Exercise objective - Copy each of the records below word for word, keeping every line in its original order and leaving nothing out.

** begin **

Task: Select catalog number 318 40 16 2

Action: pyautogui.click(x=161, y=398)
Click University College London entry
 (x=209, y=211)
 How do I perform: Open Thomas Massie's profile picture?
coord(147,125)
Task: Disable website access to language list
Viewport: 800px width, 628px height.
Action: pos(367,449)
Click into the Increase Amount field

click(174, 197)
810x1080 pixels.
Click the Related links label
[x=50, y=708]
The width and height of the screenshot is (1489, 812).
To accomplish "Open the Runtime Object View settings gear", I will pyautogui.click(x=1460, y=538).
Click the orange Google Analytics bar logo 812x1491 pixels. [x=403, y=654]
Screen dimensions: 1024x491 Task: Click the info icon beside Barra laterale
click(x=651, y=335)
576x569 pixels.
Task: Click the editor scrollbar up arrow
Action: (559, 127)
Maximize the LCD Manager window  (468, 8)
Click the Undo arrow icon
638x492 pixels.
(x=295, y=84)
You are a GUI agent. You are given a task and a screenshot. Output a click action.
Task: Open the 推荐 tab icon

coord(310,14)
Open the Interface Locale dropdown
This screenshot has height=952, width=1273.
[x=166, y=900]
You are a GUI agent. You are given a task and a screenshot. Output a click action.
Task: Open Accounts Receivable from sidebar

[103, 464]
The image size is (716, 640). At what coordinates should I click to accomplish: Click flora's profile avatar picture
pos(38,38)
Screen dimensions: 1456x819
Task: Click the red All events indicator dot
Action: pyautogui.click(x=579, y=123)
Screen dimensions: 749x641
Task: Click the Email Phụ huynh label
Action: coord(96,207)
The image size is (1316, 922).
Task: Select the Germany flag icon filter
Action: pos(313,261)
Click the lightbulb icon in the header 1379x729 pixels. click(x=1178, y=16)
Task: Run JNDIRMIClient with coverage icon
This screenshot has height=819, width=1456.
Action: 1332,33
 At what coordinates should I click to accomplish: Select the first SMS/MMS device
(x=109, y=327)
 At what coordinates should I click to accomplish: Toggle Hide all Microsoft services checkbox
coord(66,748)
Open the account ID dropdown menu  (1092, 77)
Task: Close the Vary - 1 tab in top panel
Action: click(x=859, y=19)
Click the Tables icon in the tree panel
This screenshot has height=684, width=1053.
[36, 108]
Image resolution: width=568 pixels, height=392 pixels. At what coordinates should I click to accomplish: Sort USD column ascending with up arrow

** end **

Finished task -
Task: Select catalog number 318 40 16 2

Action: pyautogui.click(x=161, y=398)
Click University College London entry
 (x=209, y=211)
 How do I perform: Open Thomas Massie's profile picture?
coord(147,125)
Task: Disable website access to language list
Viewport: 800px width, 628px height.
Action: pos(367,449)
Click into the Increase Amount field

click(174, 197)
810x1080 pixels.
Click the Related links label
[x=50, y=708]
The width and height of the screenshot is (1489, 812).
To accomplish "Open the Runtime Object View settings gear", I will pyautogui.click(x=1460, y=538).
Click the orange Google Analytics bar logo 812x1491 pixels. [x=403, y=654]
Screen dimensions: 1024x491 Task: Click the info icon beside Barra laterale
click(x=651, y=335)
576x569 pixels.
Task: Click the editor scrollbar up arrow
Action: (559, 127)
Maximize the LCD Manager window  (468, 8)
Click the Undo arrow icon
638x492 pixels.
(x=295, y=84)
You are a GUI agent. You are given a task and a screenshot. Output a click action.
Task: Open the 推荐 tab icon

coord(310,14)
Open the Interface Locale dropdown
This screenshot has height=952, width=1273.
[x=166, y=900]
You are a GUI agent. You are given a task and a screenshot. Output a click action.
Task: Open Accounts Receivable from sidebar

[103, 464]
The image size is (716, 640). At what coordinates should I click to accomplish: Click flora's profile avatar picture
pos(38,38)
Screen dimensions: 1456x819
Task: Click the red All events indicator dot
Action: pyautogui.click(x=579, y=123)
Screen dimensions: 749x641
Task: Click the Email Phụ huynh label
Action: coord(96,207)
The image size is (1316, 922).
Task: Select the Germany flag icon filter
Action: pos(313,261)
Click the lightbulb icon in the header 1379x729 pixels. click(x=1178, y=16)
Task: Run JNDIRMIClient with coverage icon
This screenshot has height=819, width=1456.
Action: 1332,33
 At what coordinates should I click to accomplish: Select the first SMS/MMS device
(x=109, y=327)
 At what coordinates should I click to accomplish: Toggle Hide all Microsoft services checkbox
coord(66,748)
Open the account ID dropdown menu  (1092, 77)
Task: Close the Vary - 1 tab in top panel
Action: click(x=859, y=19)
Click the Tables icon in the tree panel
This screenshot has height=684, width=1053.
[36, 108]
Image resolution: width=568 pixels, height=392 pixels. At what coordinates should I click to accomplish: Sort USD column ascending with up arrow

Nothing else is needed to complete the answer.